In the second of three pieces, author Nicolás Obregón talks about the Japanese crime case that inspired his novel Blue Light Yokohama.

The Miyazawa family
The Miyazawa family

Take a second to look at the Miyazawa family again. Do they not look plain? So ordinary. What you might find in an encyclopaedia if you looked up the term ‘nice people.’

In the photograph, time frozen as it is, we see the father, Mikio. He’s 44, slim, bearded, bespectacled. He works for Interbrand — corporate identity development. At school, he loved theatre and puppetoon animation. He wears an ocean blue polo shirt and moccasins, allowing two fingers to touch the shoulder of his son sitting below him. It’s the only trace of visible affection. Yasuko, 41, although almost smiling, looks more rigid. She wears a beige blouse, her hair neatly plaited, hands in her lap. She’s a teacher and she looks like one, somehow. A nice teacher but one that stands for no malarkey. Niina, 8, is cute, rosy-faced and wearing Velcro trainers. She’s in the second grade, attending piano and ballet classes. She mimics her mother’s pose, in my mind, keen to please. Her little brother, Rei, is 6 years old. His legs are apart and he fiddles with his fingers, looking to camera open-mouthed. Because of his pose, I imagine him as a touch more rebellious than his sister. He wears sailing shoes, just like dad. Nobody is quite smiling. Nobody is giving away much.

So what happened?

On the night of the 30th of December, 2000, a person, or persons unknown, broke into their house and murdered them all. That person then spent up to twelve hours in the house, eating their ice cream and browsing their internet, before leaving in broad daylight.

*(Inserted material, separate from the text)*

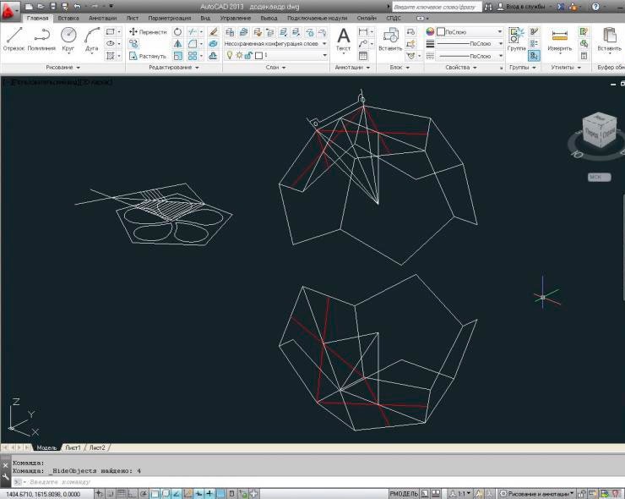Click the Вставить block button
This screenshot has width=625, height=499.
coord(390,38)
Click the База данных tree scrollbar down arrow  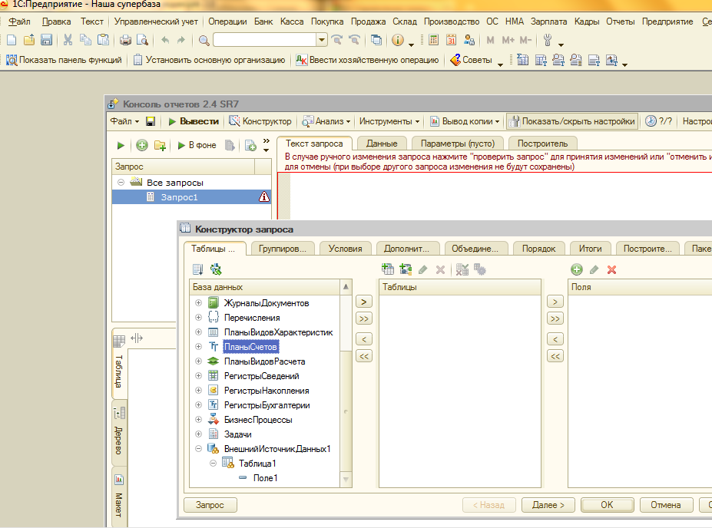[346, 480]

A brutal home invasion such as this would be a rare thing in most places, let alone in Japan. To give you an idea, in 2015, reported crime in Japan fell to a post-war low. Homicides didn’t even break 1000. This despite a population of almost 130 million. (For context, there were over 100 murders in Honduras in the first ten days of the same year). I’m not saying that bad things don’t happen in Japan. Of course they do. But when you compare their numbers, mutatis mutandis, to much of the rest of the world, murderous home invasions in Japan just don’t happen.

And yet…

Depending which account you read, it seems as though Mikio died first. This seems like a logical place for a killer to start if one considers the father the main threat. He was stabbed to death, probably in the hallway. Next came Yasuko and Niina, who had attempted to hide. They too were stabbed to death. Finally, the killer came for little Rei, still in his bed. One can only hope he was asleep when it happened. But here the killer broke form. He smothered the boy to death. This detail must have been significant for the police. There seemed to be no blood lust in this final act, no orgasm of violence. Perhaps the killer didn’t want to be looked at? Or perhaps he felt it was unnecessary to use the knife.

Either way, The Tokyo Metropolitan Police, the largest police force in the world, responded as you would expect. They ended up putting near a quarter of a million officers on the case — an astonishing figure. Imagine the entire population of Plano, Texas, all of them police officers, all of them working around the clock to find one man. A single man.

And it wasn’t as if the killer was shy about leaving behind evidence. The TMPD bagged over 12,000 pieces of it. First and foremost — the murder weapon — a long sashimi knife which police discovered he bought that morning for around £30. It doesn’t take Perry Mason to work out this shows pre-meditation. The killer also left behind his blood at the scene, having fought with Mikio. Significant amounts of blood, too. The police found that after the murders, he tried to patch himself up. When he ran out of supplies, he moved on to using the mother’s sanitary pads, (which he left in the bathtub).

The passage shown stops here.